Francisca Pinto was born in Vila do Conde, Portugal (1995), and currently lives and works in London, United Kingdom. She is presently studying at the Royal Academy Schools until 2026. In 2018, she was awarded a scholarship for a postgraduate course at the Royal Drawing School, which she completed in 2019. She graduated in Painting from the Faculty of Fine Arts at the University of Lisbon in 2017.

She was an artist-in-residence at the Grão Artist Residency at Quinta das Relvas (PT) in 2022, in Borgo Pignano, Pignano (IT) in 2019, and at CEAC in Vila Nova da Barquinha (PT) in 2018.

She has regularly participated in group exhibitions since 2016, including: Roer o Risco, Gallery of the Faculty of Fine Arts at the University of Lisbon (PT/2023); A Drawing Show, V.O Curations (UK/2022); I’ll Be Your Mirror, Alice’s Oyster Bar and Gallery (UK/2021); Dose Número 5, Balcony Gallery (PT/2020); In the Woods, Linwood Close (UK/2020); Best of The Drawing Year, Christie’s (UK/2019); Open Call 2019, Delphian Gallery (UK/2019); Desenho(s) em construção, Gallery of the Parish Council of Santa Maria Maior (PT/2018); O Escritório, Rua Bernardim Ribeiro no 52 (PT/2018); Quarto Room.fourth, Casa da Dona Laura (PT/2017); A Dispensa, Pavilion 31 of Hospital Júlio de Matos (PT/2017); and Prémio Paula Rego, Casa das Histórias Paula Rego (PT/2016).

VAIVÉM invites us to dive into the enigmatic psychological space of the paintings of Portuguese artist Francisca Pinto. It is an inner world, complex, full of secrets and hideaways. The paintings depict private scenes between people, imagined pasts and dreams. There is an element of surrealism or strangeness that evokes a certain perversity or suspicion. A dialogue between the inner and outer worlds, blending elements of nature and fiction, reflecting the interconnection between psychological space and the physical environment.

People hidden behind curtains or trees peer out, and we, the spectators, also feel implicated, as if we were hiding under the dining table, seeing other people’s feet, or crouching at the level of ducks and chickens. The paintings thus present a child’s perspective of the world, as if someone had gotten out of bed in the middle of the night and caught their parents arguing, listening from behind the bannister. This world is sometimes playful, other times a little scary, like seeing a boyfriend with another girl through the café window.

[Dataset records]

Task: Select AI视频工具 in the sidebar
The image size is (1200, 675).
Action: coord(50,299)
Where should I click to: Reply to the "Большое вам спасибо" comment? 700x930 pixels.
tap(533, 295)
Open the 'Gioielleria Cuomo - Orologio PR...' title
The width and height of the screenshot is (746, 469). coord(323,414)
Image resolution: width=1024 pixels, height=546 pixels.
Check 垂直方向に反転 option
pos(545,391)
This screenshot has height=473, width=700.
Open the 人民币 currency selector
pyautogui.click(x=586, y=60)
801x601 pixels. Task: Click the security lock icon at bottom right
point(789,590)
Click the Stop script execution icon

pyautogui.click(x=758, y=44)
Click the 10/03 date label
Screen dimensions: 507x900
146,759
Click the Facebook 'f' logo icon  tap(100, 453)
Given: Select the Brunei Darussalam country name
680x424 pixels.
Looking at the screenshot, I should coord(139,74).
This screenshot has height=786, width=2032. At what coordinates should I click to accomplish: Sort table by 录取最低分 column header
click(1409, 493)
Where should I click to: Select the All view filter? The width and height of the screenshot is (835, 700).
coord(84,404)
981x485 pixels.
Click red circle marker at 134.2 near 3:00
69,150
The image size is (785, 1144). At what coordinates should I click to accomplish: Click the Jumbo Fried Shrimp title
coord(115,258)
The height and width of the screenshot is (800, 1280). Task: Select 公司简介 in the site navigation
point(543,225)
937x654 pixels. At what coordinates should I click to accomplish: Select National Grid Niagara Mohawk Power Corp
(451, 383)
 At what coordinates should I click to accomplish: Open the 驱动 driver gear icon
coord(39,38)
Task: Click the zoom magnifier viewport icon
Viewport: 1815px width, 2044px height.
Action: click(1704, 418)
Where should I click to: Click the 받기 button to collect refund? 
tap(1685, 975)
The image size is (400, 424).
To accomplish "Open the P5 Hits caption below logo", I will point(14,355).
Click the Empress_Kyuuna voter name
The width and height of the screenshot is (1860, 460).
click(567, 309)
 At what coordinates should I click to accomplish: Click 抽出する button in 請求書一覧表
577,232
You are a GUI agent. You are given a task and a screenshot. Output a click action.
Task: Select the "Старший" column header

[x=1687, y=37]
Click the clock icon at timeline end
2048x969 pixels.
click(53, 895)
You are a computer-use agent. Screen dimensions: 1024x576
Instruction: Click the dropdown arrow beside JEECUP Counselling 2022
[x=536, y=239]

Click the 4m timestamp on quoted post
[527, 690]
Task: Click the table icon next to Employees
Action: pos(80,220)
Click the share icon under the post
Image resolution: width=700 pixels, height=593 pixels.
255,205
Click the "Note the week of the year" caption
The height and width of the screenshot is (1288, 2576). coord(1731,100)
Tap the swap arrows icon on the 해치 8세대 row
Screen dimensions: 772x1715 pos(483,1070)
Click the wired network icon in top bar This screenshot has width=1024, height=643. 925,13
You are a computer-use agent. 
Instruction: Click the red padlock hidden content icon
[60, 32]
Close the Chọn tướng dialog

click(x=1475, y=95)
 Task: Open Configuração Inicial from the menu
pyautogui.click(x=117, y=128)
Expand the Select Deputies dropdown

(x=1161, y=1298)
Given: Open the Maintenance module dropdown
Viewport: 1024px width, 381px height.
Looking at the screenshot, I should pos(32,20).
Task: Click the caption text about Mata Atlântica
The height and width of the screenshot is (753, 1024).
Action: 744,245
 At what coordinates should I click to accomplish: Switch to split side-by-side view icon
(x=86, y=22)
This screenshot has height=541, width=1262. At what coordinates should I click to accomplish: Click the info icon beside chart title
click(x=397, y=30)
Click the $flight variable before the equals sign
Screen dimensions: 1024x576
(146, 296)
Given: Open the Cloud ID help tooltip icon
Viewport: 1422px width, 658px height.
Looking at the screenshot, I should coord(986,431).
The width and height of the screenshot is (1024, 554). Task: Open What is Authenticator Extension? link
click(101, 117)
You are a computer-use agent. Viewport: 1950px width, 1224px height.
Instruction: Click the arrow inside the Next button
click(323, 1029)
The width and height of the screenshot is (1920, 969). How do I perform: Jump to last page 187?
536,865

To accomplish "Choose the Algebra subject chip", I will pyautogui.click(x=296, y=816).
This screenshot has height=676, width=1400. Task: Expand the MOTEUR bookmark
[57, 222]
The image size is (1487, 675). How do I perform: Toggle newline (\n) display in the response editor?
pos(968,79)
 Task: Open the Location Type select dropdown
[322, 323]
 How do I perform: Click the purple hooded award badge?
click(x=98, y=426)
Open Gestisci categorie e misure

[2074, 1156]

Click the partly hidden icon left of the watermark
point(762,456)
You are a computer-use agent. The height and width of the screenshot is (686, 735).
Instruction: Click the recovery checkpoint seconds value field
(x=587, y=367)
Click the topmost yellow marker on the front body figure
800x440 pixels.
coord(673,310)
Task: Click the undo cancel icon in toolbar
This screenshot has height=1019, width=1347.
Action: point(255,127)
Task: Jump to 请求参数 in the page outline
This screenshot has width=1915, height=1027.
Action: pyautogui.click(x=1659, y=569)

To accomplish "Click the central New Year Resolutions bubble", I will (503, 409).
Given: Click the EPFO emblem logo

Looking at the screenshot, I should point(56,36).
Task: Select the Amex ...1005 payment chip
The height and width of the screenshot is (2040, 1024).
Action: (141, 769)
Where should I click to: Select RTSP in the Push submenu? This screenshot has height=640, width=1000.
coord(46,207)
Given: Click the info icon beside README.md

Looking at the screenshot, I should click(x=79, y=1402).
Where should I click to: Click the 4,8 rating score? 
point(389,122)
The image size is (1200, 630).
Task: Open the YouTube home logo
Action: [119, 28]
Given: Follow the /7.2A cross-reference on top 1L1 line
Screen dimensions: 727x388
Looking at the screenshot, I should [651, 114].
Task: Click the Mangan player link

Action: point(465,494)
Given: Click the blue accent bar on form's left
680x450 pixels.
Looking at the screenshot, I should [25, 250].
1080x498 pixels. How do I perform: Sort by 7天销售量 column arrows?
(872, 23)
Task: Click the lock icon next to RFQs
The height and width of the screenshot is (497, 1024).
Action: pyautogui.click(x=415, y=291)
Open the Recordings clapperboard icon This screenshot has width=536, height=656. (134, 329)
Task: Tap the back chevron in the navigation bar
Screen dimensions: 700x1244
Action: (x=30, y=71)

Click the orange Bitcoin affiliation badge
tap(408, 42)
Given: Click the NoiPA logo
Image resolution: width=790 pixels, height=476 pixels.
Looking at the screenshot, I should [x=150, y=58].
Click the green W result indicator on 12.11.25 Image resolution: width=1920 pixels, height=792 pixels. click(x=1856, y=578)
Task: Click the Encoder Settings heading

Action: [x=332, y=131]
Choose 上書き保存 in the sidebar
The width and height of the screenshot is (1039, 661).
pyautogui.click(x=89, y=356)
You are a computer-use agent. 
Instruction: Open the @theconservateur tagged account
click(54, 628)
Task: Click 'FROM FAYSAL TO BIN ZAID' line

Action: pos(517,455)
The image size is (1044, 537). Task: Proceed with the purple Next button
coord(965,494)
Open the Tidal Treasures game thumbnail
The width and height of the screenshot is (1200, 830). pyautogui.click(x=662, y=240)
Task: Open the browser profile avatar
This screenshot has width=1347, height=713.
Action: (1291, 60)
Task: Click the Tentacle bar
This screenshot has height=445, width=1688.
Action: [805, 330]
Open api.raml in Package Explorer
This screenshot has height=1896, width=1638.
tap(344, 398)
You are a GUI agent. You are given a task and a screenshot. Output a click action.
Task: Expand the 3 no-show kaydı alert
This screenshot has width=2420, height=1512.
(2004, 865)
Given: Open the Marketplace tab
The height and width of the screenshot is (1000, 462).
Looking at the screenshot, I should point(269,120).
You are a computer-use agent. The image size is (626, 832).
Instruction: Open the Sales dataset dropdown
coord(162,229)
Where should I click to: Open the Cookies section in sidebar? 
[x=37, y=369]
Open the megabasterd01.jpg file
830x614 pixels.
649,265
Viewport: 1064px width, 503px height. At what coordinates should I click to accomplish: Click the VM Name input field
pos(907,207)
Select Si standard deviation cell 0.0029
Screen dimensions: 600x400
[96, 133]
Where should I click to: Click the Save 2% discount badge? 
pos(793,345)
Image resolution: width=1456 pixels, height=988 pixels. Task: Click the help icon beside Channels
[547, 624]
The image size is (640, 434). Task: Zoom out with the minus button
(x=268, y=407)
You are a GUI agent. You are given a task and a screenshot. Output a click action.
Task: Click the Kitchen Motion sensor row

Actions to take —
**1.** Transcribe the text about Francisca Pinto, starting at "People hidden behind" and ending at "the café window.".
**2.** Render this sentence from the text about Francisca Pinto in Spanish: "It is an inner world, complex, full of secrets and hideaways."
**3.** Extend the text about Francisca Pinto, picking up right after its final sentence.

Set of answers —
**1.**
People hidden behind curtains or trees peer out, and we, the spectators, also feel implicated, as if we were hiding under the dining table, seeing other people’s feet, or crouching at the level of ducks and chickens. The paintings thus present a child’s perspective of the world, as if someone had gotten out of bed in the middle of the night and caught their parents arguing, listening from behind the bannister. This world is sometimes playful, other times a little scary, like seeing a boyfriend with another girl through the café window.

**2.** Es un mundo interior, complejo, lleno de secretos y escondites.

**3.**
The exhibition itself invites us into this intimate space, the child’s bedroom, the baby’s skin, the bellies touching one another or peeking out from under shirts. There is a kind of physical contact that touches and retreats, a vaivém between who I am and what I show, how much I give of myself. The contrast between the inner and outer worlds is visible in the light colours, electric tones, and heavy shadows.

The integration of shadow in the representation of psychological space is crucial, representing a part of the unconscious that contains denied and repressed aspects, including undesirable impulses, painful emotions and unpleasant qualities. There is also a notion of time, the vaivém of life and the canvas itself, processing difficult things, dreams, desires and disappointments. The vaivém of the brush marks the time and creates rhythm and movement, conveying subjective experience.

And so a painting happens, a temporal event. As the poet Sophia de Mello Breyner Andresen used to say, ‘A poem happened to me’; these are the things of life. Because life is a vaivém of things that happen, going back and forth. And here we stay, watching the time pass. Paintings happen because, like life, they are a dance, a balancing act between feet, back and forth, seeing things move, sometimes being created, sometimes undone, and the painting resolves itself.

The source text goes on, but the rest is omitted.